### DATA FOR THIS EXERCISE
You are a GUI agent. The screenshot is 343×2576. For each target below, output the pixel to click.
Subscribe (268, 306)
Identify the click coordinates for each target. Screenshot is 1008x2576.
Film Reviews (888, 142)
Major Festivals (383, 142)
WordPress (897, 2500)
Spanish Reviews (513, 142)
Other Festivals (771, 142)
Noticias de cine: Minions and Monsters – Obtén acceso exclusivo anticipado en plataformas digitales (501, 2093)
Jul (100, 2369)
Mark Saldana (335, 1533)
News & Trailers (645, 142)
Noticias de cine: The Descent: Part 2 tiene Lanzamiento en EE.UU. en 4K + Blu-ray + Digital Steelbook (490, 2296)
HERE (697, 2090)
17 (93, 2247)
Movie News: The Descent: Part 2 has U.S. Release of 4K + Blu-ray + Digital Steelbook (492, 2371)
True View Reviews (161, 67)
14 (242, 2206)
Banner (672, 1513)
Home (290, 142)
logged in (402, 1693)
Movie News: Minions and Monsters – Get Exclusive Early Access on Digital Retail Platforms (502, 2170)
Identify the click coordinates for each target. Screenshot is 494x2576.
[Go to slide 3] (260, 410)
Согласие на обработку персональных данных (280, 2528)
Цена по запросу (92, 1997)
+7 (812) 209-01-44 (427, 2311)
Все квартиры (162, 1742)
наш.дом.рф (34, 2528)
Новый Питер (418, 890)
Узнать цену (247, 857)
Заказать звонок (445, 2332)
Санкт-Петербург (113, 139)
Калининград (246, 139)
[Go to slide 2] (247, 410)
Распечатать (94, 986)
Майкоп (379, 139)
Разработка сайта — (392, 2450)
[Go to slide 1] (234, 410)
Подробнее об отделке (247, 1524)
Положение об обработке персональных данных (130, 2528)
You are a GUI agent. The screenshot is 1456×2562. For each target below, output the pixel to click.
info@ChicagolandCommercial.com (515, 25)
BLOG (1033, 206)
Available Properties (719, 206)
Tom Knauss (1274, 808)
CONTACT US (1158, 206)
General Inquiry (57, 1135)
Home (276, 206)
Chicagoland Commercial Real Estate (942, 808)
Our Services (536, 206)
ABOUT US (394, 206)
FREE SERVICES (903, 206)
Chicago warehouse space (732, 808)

### PROBLEM STATEMENT
Filter the data for the string "cine" and copy every line that has it.

### RESPONSE TO THIS TASK
Noticias de cine: Minions and Monsters – Obtén acceso exclusivo anticipado en plataformas digitales (501, 2093)
Noticias de cine: The Descent: Part 2 tiene Lanzamiento en EE.UU. en 4K + Blu-ray + Digital Steelbook (490, 2296)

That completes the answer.